In every society, many cultures are present. Additionally, every culture is laced with presuppositions that undergird interactions between its members. Often, these presuppositions go unstated and unnoticed. Because the Bible was authored in different times and cultures by different people, different subtexts may be present within biblical texts that are not readily discernible to the modern reader. This article will demonstrate that since cultural presuppositions are often not obvious, considering different cultures, both ancient and contemporary, is a necessary step for an in-depth study of Scripture.

This article compares the culture of the United States to a couple of other modern cultures to illustrate both spoken and unspoken differences between them. Furthermore, an inductive Bible study with emphasis on ancient cultural practices and their relevance to the interpretation is outlined to further demonstrate the importance of acknowledging cultural presuppositions.

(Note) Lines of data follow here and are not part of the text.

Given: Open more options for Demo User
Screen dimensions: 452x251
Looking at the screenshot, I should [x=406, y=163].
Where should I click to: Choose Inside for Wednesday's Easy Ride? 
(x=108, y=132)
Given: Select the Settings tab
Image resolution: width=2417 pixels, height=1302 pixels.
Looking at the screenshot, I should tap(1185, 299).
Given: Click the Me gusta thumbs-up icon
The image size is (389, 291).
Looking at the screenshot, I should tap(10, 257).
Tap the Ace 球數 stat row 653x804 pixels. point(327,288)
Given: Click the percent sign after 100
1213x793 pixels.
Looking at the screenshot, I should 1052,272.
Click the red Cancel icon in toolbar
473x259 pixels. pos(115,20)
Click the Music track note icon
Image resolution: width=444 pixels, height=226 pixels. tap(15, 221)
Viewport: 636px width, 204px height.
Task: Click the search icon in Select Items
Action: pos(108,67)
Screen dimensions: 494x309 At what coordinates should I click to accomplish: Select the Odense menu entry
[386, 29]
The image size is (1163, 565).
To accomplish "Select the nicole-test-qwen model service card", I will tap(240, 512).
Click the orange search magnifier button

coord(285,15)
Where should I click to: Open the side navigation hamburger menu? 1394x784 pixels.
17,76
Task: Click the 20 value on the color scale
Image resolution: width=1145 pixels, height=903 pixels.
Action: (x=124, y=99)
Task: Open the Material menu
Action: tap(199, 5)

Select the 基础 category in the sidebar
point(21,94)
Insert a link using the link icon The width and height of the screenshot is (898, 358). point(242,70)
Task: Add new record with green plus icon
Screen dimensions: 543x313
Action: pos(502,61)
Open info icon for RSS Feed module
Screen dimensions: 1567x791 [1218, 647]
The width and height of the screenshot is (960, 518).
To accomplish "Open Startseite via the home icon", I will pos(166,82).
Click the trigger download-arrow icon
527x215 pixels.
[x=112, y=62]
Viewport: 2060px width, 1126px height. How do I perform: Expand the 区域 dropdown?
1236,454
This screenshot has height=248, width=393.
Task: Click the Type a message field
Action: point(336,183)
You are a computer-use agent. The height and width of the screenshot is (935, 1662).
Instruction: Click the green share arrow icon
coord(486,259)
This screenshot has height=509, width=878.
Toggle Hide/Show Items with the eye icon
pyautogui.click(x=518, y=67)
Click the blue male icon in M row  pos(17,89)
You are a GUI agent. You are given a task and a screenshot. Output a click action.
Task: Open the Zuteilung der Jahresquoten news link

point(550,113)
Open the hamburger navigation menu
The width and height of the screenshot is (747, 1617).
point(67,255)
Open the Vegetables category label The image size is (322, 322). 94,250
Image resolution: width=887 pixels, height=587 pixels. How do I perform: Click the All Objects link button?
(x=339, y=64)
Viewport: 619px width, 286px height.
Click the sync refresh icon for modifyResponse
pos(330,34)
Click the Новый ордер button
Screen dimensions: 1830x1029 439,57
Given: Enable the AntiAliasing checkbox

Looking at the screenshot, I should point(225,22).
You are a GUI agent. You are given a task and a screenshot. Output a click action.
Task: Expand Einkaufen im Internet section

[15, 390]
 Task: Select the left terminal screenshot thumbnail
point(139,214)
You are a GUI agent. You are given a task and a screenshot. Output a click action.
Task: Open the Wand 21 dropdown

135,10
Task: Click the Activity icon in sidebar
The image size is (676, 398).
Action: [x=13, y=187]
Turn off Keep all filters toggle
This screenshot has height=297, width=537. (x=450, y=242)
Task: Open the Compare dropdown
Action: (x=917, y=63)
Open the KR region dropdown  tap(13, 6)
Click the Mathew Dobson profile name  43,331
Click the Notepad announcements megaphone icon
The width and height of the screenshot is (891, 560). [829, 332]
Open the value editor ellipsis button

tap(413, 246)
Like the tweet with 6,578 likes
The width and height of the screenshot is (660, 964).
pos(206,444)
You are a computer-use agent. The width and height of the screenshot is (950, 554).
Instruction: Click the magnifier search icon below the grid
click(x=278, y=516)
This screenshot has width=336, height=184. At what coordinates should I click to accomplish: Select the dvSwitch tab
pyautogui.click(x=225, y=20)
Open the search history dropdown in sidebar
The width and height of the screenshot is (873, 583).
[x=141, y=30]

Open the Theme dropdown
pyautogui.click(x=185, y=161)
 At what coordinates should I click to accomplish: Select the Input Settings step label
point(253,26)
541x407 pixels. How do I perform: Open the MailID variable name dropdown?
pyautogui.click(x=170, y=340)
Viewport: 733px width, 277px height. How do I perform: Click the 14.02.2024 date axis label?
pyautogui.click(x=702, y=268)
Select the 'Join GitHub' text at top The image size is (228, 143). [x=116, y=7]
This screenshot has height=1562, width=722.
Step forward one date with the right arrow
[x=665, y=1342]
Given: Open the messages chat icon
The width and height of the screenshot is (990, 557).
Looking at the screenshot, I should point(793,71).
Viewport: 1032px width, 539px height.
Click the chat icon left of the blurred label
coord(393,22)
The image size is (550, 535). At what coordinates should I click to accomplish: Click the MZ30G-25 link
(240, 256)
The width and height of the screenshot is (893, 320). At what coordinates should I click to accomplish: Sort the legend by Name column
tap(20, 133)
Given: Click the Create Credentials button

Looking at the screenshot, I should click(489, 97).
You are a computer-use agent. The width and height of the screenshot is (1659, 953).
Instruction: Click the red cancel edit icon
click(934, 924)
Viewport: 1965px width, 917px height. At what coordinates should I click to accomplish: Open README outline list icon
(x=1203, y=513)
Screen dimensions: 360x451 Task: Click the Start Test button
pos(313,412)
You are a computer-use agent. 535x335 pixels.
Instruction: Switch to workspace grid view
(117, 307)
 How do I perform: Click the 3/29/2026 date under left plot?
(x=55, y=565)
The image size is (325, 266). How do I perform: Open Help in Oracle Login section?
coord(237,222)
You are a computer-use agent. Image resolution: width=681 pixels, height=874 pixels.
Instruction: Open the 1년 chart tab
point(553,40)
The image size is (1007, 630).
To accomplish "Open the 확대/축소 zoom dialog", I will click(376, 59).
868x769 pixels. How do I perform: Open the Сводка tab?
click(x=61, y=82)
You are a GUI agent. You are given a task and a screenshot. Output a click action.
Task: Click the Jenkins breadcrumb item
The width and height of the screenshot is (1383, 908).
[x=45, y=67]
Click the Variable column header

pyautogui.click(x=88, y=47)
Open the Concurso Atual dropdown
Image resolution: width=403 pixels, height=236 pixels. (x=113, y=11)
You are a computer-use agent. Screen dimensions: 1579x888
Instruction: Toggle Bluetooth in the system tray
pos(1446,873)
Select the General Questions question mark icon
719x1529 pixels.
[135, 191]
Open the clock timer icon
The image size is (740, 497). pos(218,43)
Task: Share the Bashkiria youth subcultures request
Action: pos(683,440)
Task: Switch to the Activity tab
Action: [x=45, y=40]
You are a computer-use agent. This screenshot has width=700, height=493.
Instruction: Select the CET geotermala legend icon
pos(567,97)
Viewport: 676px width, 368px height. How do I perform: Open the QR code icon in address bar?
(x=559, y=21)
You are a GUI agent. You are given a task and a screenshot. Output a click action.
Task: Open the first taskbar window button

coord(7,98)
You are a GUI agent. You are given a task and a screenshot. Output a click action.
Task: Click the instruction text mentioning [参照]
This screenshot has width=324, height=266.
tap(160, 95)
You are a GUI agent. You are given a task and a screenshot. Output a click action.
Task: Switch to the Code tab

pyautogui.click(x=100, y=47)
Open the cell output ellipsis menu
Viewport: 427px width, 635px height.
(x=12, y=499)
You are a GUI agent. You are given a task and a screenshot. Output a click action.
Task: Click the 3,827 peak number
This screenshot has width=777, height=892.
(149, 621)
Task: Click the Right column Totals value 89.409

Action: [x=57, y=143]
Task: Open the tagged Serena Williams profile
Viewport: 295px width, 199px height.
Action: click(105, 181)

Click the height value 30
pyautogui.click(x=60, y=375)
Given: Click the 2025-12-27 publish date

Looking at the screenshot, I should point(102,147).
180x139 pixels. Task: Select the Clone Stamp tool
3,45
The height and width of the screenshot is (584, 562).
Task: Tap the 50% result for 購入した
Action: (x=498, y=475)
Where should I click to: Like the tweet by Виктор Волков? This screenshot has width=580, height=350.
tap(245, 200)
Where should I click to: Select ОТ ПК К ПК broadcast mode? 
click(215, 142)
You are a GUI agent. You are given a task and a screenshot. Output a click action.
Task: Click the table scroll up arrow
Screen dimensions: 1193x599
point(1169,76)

By examining the story told in the book of Ruth, it is easy to perceive how culture played a role in what was written. An even closer look shows that culture most likely played a role in what was unwritten as well. The examination of other modern cultures shows how a limited perspective of Scripture can fail to illuminate certain details within the text, and how broadening one’s perspective can help to unlock truths previously unnoticed. Therefore, the study of Scripture from both the perspective of other cultures and from the perspective of the cultures in which the text was written is an important aspect of inductive Bible study and thorough Scriptural examination.